-- What you should do --
Transcribe each of the following records verbatim, preserving every line without alteration.

:: Given records

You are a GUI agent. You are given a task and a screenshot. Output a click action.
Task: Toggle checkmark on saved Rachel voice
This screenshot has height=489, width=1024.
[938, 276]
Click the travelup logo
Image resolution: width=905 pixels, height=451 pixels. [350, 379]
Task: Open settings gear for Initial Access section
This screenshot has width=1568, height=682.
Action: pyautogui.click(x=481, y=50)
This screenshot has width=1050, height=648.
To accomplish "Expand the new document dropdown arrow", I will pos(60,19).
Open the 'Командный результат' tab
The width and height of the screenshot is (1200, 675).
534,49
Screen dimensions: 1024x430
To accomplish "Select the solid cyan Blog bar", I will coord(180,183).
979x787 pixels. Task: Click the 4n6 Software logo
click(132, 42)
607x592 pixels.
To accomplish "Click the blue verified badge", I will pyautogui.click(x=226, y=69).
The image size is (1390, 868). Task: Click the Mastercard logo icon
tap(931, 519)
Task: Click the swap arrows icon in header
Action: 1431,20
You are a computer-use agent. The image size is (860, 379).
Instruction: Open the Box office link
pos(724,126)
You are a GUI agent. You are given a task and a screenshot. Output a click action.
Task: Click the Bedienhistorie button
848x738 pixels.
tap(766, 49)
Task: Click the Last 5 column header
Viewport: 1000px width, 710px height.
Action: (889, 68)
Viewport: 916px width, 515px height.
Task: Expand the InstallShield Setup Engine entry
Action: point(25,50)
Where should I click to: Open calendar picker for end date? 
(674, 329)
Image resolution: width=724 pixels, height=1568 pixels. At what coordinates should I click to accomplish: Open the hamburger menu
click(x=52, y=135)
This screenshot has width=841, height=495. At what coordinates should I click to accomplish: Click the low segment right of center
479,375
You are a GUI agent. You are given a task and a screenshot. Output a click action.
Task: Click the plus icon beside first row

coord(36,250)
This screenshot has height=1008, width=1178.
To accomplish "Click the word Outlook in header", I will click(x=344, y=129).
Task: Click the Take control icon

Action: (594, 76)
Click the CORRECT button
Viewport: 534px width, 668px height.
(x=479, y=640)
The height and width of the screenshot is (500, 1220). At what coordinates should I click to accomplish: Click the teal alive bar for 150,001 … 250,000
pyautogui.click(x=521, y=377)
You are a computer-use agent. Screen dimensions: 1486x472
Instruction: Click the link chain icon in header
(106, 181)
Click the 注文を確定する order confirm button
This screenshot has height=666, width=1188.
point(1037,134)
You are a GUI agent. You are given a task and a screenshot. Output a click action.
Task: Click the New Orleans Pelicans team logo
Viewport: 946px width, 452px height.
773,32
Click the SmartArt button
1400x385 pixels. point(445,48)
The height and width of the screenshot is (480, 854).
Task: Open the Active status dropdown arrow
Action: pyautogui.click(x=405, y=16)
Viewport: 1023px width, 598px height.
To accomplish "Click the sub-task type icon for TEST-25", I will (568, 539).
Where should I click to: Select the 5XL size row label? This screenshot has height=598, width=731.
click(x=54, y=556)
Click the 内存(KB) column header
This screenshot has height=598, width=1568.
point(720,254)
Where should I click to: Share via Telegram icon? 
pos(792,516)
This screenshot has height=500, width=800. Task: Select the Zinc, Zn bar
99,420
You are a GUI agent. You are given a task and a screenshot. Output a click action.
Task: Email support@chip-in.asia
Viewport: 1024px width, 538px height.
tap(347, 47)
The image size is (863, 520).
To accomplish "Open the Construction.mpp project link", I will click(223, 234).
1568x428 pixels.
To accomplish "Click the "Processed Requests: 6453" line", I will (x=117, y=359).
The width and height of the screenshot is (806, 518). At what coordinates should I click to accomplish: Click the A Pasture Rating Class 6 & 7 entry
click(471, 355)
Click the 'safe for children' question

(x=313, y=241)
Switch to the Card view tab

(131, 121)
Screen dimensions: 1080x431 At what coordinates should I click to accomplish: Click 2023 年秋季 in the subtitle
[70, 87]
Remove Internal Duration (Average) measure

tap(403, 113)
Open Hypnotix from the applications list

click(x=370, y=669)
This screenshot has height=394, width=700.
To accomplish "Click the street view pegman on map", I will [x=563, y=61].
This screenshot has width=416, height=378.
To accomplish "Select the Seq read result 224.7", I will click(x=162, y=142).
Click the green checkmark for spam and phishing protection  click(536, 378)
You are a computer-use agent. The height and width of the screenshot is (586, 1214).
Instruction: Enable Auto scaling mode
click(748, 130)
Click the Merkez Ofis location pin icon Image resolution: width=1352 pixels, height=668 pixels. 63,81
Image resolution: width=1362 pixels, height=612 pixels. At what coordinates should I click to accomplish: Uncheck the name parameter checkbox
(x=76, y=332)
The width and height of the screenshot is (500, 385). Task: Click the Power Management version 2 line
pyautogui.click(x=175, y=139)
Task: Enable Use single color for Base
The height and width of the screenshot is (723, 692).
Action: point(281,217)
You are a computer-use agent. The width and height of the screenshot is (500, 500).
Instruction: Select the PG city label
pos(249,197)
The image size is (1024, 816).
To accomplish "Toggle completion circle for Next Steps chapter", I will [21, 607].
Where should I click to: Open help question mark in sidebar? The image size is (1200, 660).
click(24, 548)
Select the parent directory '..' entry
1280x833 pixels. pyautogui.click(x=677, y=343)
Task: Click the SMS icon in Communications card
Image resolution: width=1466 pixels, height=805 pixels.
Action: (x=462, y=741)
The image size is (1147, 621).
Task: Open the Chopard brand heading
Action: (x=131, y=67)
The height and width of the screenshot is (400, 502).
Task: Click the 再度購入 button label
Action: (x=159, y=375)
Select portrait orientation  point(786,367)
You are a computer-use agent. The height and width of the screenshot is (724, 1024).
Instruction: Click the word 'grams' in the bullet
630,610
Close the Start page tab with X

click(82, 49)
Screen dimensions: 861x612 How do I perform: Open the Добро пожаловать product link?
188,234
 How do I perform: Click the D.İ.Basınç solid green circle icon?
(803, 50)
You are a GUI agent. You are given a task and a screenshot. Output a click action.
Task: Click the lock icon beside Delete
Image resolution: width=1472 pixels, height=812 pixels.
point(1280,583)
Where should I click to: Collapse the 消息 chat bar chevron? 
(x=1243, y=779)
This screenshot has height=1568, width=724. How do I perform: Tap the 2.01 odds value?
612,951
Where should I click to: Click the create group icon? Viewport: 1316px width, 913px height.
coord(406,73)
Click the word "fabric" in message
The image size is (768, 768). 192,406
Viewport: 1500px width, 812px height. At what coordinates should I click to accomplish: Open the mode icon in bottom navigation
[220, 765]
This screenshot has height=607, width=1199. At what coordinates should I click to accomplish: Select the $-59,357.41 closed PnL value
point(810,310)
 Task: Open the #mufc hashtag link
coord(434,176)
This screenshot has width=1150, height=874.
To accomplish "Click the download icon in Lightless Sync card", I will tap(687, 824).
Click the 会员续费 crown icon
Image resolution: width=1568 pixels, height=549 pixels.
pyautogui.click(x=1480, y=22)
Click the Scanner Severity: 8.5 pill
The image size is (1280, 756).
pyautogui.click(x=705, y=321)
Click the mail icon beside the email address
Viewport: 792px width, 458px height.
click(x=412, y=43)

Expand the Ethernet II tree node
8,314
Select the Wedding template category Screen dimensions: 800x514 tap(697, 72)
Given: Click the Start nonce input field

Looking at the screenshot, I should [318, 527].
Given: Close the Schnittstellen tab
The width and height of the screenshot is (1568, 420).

::::

-- Response --
You are a GUI agent. You are given a task and a screenshot. Output a click action.
Task: Toggle checkmark on saved Rachel voice
This screenshot has height=489, width=1024.
[938, 276]
Click the travelup logo
Image resolution: width=905 pixels, height=451 pixels. [350, 379]
Task: Open settings gear for Initial Access section
This screenshot has width=1568, height=682.
Action: pyautogui.click(x=481, y=50)
This screenshot has width=1050, height=648.
To accomplish "Expand the new document dropdown arrow", I will pos(60,19).
Open the 'Командный результат' tab
The width and height of the screenshot is (1200, 675).
534,49
Screen dimensions: 1024x430
To accomplish "Select the solid cyan Blog bar", I will coord(180,183).
979x787 pixels. Task: Click the 4n6 Software logo
click(132, 42)
607x592 pixels.
To accomplish "Click the blue verified badge", I will pyautogui.click(x=226, y=69).
The image size is (1390, 868). Task: Click the Mastercard logo icon
tap(931, 519)
Task: Click the swap arrows icon in header
Action: 1431,20
You are a computer-use agent. The image size is (860, 379).
Instruction: Open the Box office link
pos(724,126)
You are a GUI agent. You are given a task and a screenshot. Output a click action.
Task: Click the Bedienhistorie button
848x738 pixels.
tap(766, 49)
Task: Click the Last 5 column header
Viewport: 1000px width, 710px height.
Action: (889, 68)
Viewport: 916px width, 515px height.
Task: Expand the InstallShield Setup Engine entry
Action: point(25,50)
Where should I click to: Open calendar picker for end date? 
(674, 329)
Image resolution: width=724 pixels, height=1568 pixels. At what coordinates should I click to accomplish: Open the hamburger menu
click(x=52, y=135)
This screenshot has width=841, height=495. At what coordinates should I click to accomplish: Click the low segment right of center
479,375
You are a GUI agent. You are given a task and a screenshot. Output a click action.
Task: Click the plus icon beside first row

coord(36,250)
This screenshot has height=1008, width=1178.
To accomplish "Click the word Outlook in header", I will click(x=344, y=129).
Task: Click the Take control icon

Action: (594, 76)
Click the CORRECT button
Viewport: 534px width, 668px height.
(x=479, y=640)
The height and width of the screenshot is (500, 1220). At what coordinates should I click to accomplish: Click the teal alive bar for 150,001 … 250,000
pyautogui.click(x=521, y=377)
You are a computer-use agent. Screen dimensions: 1486x472
Instruction: Click the link chain icon in header
(106, 181)
Click the 注文を確定する order confirm button
This screenshot has height=666, width=1188.
point(1037,134)
You are a GUI agent. You are given a task and a screenshot. Output a click action.
Task: Click the New Orleans Pelicans team logo
Viewport: 946px width, 452px height.
773,32
Click the SmartArt button
1400x385 pixels. point(445,48)
The height and width of the screenshot is (480, 854).
Task: Open the Active status dropdown arrow
Action: pyautogui.click(x=405, y=16)
Viewport: 1023px width, 598px height.
To accomplish "Click the sub-task type icon for TEST-25", I will (568, 539).
Where should I click to: Select the 5XL size row label? This screenshot has height=598, width=731.
click(x=54, y=556)
Click the 内存(KB) column header
This screenshot has height=598, width=1568.
point(720,254)
Where should I click to: Share via Telegram icon? 
pos(792,516)
This screenshot has height=500, width=800. Task: Select the Zinc, Zn bar
99,420
You are a GUI agent. You are given a task and a screenshot. Output a click action.
Task: Email support@chip-in.asia
Viewport: 1024px width, 538px height.
tap(347, 47)
The image size is (863, 520).
To accomplish "Open the Construction.mpp project link", I will click(223, 234).
1568x428 pixels.
To accomplish "Click the "Processed Requests: 6453" line", I will (x=117, y=359).
The width and height of the screenshot is (806, 518). At what coordinates should I click to accomplish: Click the A Pasture Rating Class 6 & 7 entry
click(471, 355)
Click the 'safe for children' question

(x=313, y=241)
Switch to the Card view tab

(131, 121)
Screen dimensions: 1080x431 At what coordinates should I click to accomplish: Click 2023 年秋季 in the subtitle
[70, 87]
Remove Internal Duration (Average) measure

tap(403, 113)
Open Hypnotix from the applications list

click(x=370, y=669)
This screenshot has height=394, width=700.
To accomplish "Click the street view pegman on map", I will [x=563, y=61].
This screenshot has width=416, height=378.
To accomplish "Select the Seq read result 224.7", I will click(x=162, y=142).
Click the green checkmark for spam and phishing protection  click(536, 378)
You are a computer-use agent. The height and width of the screenshot is (586, 1214).
Instruction: Enable Auto scaling mode
click(748, 130)
Click the Merkez Ofis location pin icon Image resolution: width=1352 pixels, height=668 pixels. 63,81
Image resolution: width=1362 pixels, height=612 pixels. At what coordinates should I click to accomplish: Uncheck the name parameter checkbox
(x=76, y=332)
The width and height of the screenshot is (500, 385). Task: Click the Power Management version 2 line
pyautogui.click(x=175, y=139)
Task: Enable Use single color for Base
The height and width of the screenshot is (723, 692).
Action: point(281,217)
You are a computer-use agent. The width and height of the screenshot is (500, 500).
Instruction: Select the PG city label
pos(249,197)
The image size is (1024, 816).
To accomplish "Toggle completion circle for Next Steps chapter", I will [21, 607].
Where should I click to: Open help question mark in sidebar? The image size is (1200, 660).
click(24, 548)
Select the parent directory '..' entry
1280x833 pixels. pyautogui.click(x=677, y=343)
Task: Click the SMS icon in Communications card
Image resolution: width=1466 pixels, height=805 pixels.
Action: (x=462, y=741)
The image size is (1147, 621).
Task: Open the Chopard brand heading
Action: (x=131, y=67)
The height and width of the screenshot is (400, 502).
Task: Click the 再度購入 button label
Action: (x=159, y=375)
Select portrait orientation  point(786,367)
You are a computer-use agent. The height and width of the screenshot is (724, 1024).
Instruction: Click the word 'grams' in the bullet
630,610
Close the Start page tab with X

click(82, 49)
Screen dimensions: 861x612 How do I perform: Open the Добро пожаловать product link?
188,234
 How do I perform: Click the D.İ.Basınç solid green circle icon?
(803, 50)
You are a GUI agent. You are given a task and a screenshot. Output a click action.
Task: Click the lock icon beside Delete
Image resolution: width=1472 pixels, height=812 pixels.
point(1280,583)
Where should I click to: Collapse the 消息 chat bar chevron? 
(x=1243, y=779)
This screenshot has height=1568, width=724. How do I perform: Tap the 2.01 odds value?
612,951
Where should I click to: Click the create group icon? Viewport: 1316px width, 913px height.
coord(406,73)
Click the word "fabric" in message
The image size is (768, 768). 192,406
Viewport: 1500px width, 812px height. At what coordinates should I click to accomplish: Open the mode icon in bottom navigation
[220, 765]
This screenshot has height=607, width=1199. At what coordinates should I click to accomplish: Select the $-59,357.41 closed PnL value
point(810,310)
 Task: Open the #mufc hashtag link
coord(434,176)
This screenshot has width=1150, height=874.
To accomplish "Click the download icon in Lightless Sync card", I will tap(687, 824).
Click the 会员续费 crown icon
Image resolution: width=1568 pixels, height=549 pixels.
pyautogui.click(x=1480, y=22)
Click the Scanner Severity: 8.5 pill
The image size is (1280, 756).
pyautogui.click(x=705, y=321)
Click the mail icon beside the email address
Viewport: 792px width, 458px height.
click(x=412, y=43)

Expand the Ethernet II tree node
8,314
Select the Wedding template category Screen dimensions: 800x514 tap(697, 72)
Given: Click the Start nonce input field

Looking at the screenshot, I should [318, 527].
Given: Close the Schnittstellen tab
The width and height of the screenshot is (1568, 420).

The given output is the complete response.